Tem havido concertos, sessões de cinema ao ar livre, torneios de skate na pista construída ao lado dos contentores, filmagens para telenovelas e anúncios publicitários usando o inconvencional cenário de cidade fantástica pós-apocalíptica. Um grande pavilhão está a ser ultimado, para concertos e festas.

É o conjunto do projecto que lhe confere uma personalidade, uma marca. E também um halo que atrai certo tipo de pessoas, afastando outras. Uma espécie de comunidade hippie dos tempos pós-yuppies, de que faz parte o espírito cooperativo, onde a ideia de negócio lucrativo com o aluguer de mesas num contentor pareceria um pouco fora de contexto.

Não são só os mais novos

Num centro de cowork como o Village Underground Lisboa não encontramos qualquer tipo de pessoa. Predomina o sector típico da população “pós-yuppie” do coworking. “Não são os mais novos, na casa dos 20 anos. Esses ainda ficam em casa dos pais, a procurar trabalho”, diz Mariana. “São pessoas com idades entre os 30 e os 40, que já trabalharam, e agora são independentes, ou criaram a sua própria empresa”.

É esse o perfil dos modernos coworkers. Pessoas já com alguma experiência, que, em muitos casos, já trabalharam para grandes empresas, na época pré-crise. São séniores, conhecem o mercado onde se movem, possuem capacidades e especialidades que lhes permitem vender o seu trabalho em condições competitivas.
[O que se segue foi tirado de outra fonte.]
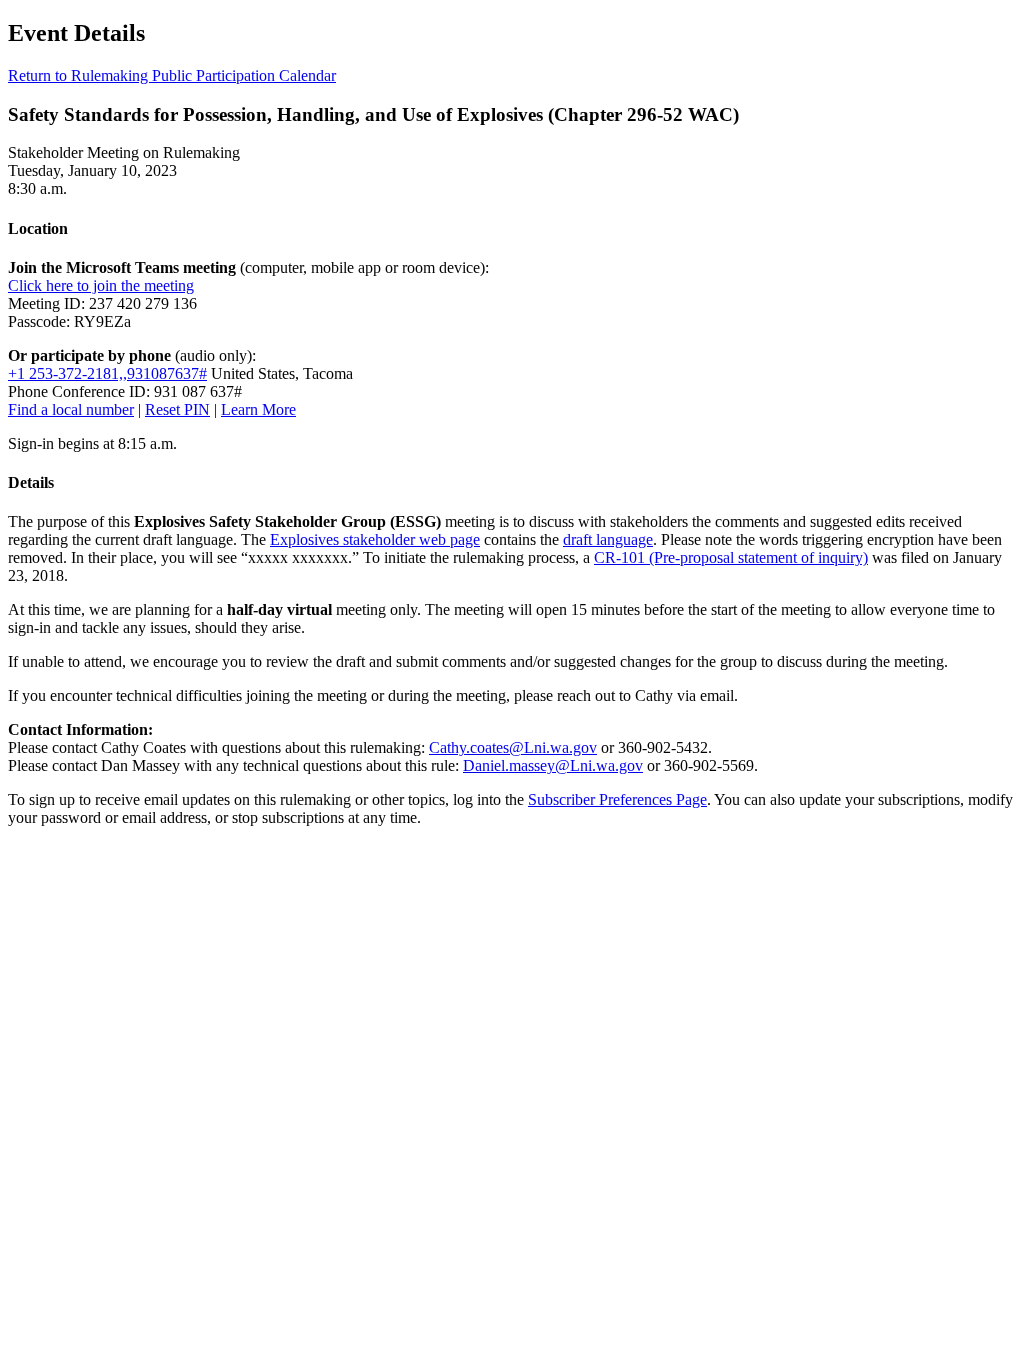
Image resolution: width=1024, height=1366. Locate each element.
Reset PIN (177, 409)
Paulo Cruz, 43 anos, designer, já fez parte do quadro de uma grande agência. Agora senta-se num contentor do Village, à frente do seu “Macbook” e do póster dos Led Zeppeling com que personalizou o seu posto de trabalho.
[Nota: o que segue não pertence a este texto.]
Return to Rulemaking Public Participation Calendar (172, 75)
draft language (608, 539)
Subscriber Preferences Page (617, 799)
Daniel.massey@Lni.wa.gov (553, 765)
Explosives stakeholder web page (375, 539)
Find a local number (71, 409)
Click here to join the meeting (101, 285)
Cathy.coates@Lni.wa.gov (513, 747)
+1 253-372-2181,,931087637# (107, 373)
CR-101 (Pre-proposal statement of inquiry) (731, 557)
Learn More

Há aqui vários designers, mas também produtores de vídeo, grupos de teatro, músicos, ilustradores, tradutores, organizadores de festivais artísticos. Esta é a segunda característica da comunidade do Village Underground: “São pessoas ligadas às indústrias criativas”, explica Mariana.  “Têm os seus próprios projectos, que nem sempre são rentáveis, mas que já não trocavam por nada. É uma geração que não vai voltar a trabalhar para empresas. Já ninguém voltará a trabalhar para ninguém”.

O facto de todos trabalharem nas indústrias criativas permite a entreajuda e as sinergias. Mariana desempenha o papel de “hub manager”. Uma vez por mês, promove uma reunião para apresentar os novos membros e os novos projectos de cada residente. E as iniciativas conjuntas têm-se multiplicado.

Para que este perfil de comunidade seja mantido, Mariana faz uma selecção dos candidatos a residentes. Quem não se enquadra, não é aceite, ainda que as vagas não estejam todas preenchidas.

Mas a selecção é quase sempre feita de forma natural. Quem se aproxima de um determinado centro de cowork fá-lo porque se sente próximo daquela comunidade. É o que acontece no Porto i/o, um espaço de cowork em plena Baixa do Porto. Tem 32 mesas de cowork (totalmente ocupadas, com 40 % de estrangeiros), sala de reuniões, espaço lounge, cozinha. É também uma comunidade, não artística, mas digital e tecnológica. A selecção é feita através de uma entrevista inicial, em que se decide se a pessoa encaixa ou não no carácter da “família”. Há pouco tempo, por exemplo, um arquitecto foi rejeitado, com a sugestão de um outro centro mais adequado ao seu perfil.

O fundador, Nuno Veloso, é um programador informático de 31 anos que cresceu em Bruxelas e viveu em França e na Dinamarca, em Londres, Nápoles, Barcelona. Foi aí que se tornou freelance e trabalhou num centro de cowork, que decidiu reproduzir no Porto. Fez-se sócio de um antigo patrão, britânico, que adquiriu o edifício onde agora funciona o Porto i/o, iniciais de in e out, que representam o intercâmbio de contributos que a empresa quer proporcionar.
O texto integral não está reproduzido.